Editing is one of his main interests. He was an editor of the Australian Journal of Ecology for several years, and is currently editing a series of books on "Amphibian Biology", now in its seventh volume. His hobbies are philately, numismatics and travel. For many years he engaged in competitive roller-skate dancing, from which he retired several years ago. He has been married to the artist/potter Audry Yoder Heatwole for more than 50 years.

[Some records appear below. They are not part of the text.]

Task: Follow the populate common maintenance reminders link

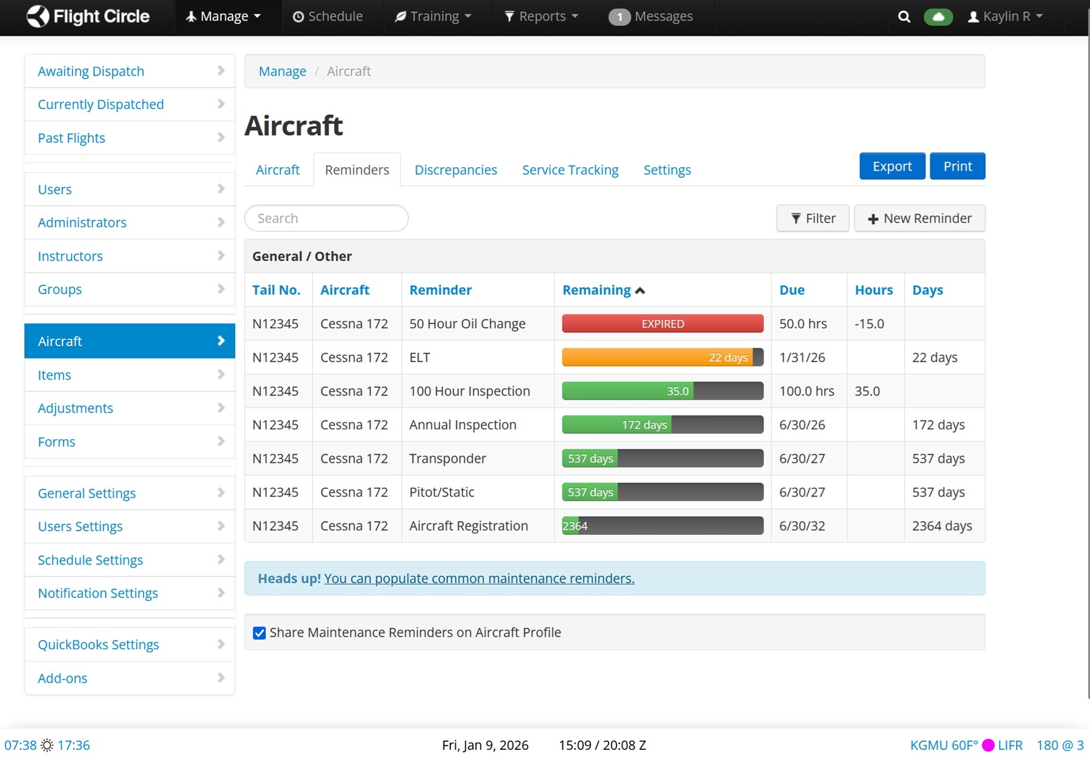Action: point(479,578)
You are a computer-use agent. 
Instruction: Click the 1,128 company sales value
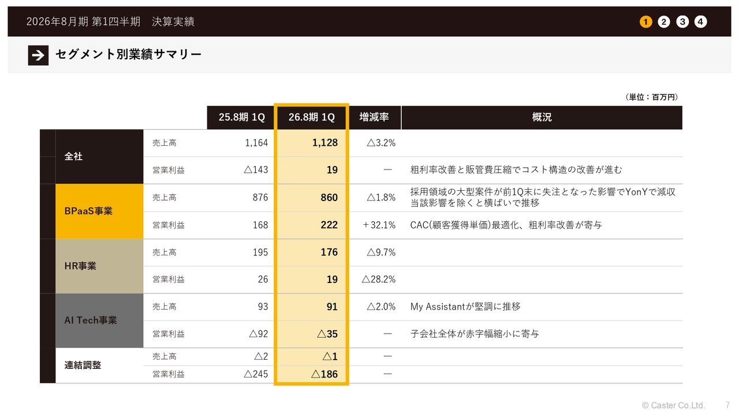(324, 142)
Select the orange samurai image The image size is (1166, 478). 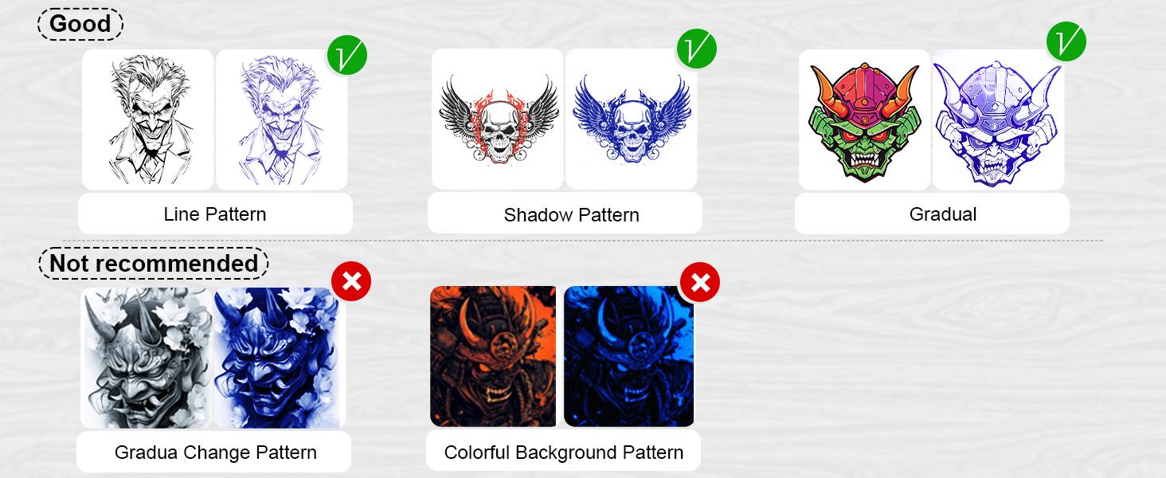click(x=494, y=357)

Nancy Cochran is a North Carolinian with a long association with North Carolina State University. She grew up in Ashville, NC and her liberal arts undergraduate degree is from Blanton's College in that city. She became Program Assistant in the Zoology Department of NCSU in 1972 and later Administrative Assistant for the Undergraduate Program in 1984. In 1992 she took on additional duties as Student Services Manager for the Department of Zoology as well as Manager of the University Preprofessional Health Sciences Program. She retired from these positions on 31 January 2006. Her retirement lasted only overnight as the following morning she took up her position as Assistant Editor of ICB.
She has served other journals in similar capacities. She was editorial assistant to P. C. Bradbury, then editor of the Journal of Protozoology and to G. C. Miller while he was editor of the Journal of Parasitology.
Her hobbies are gardening, reading and travel.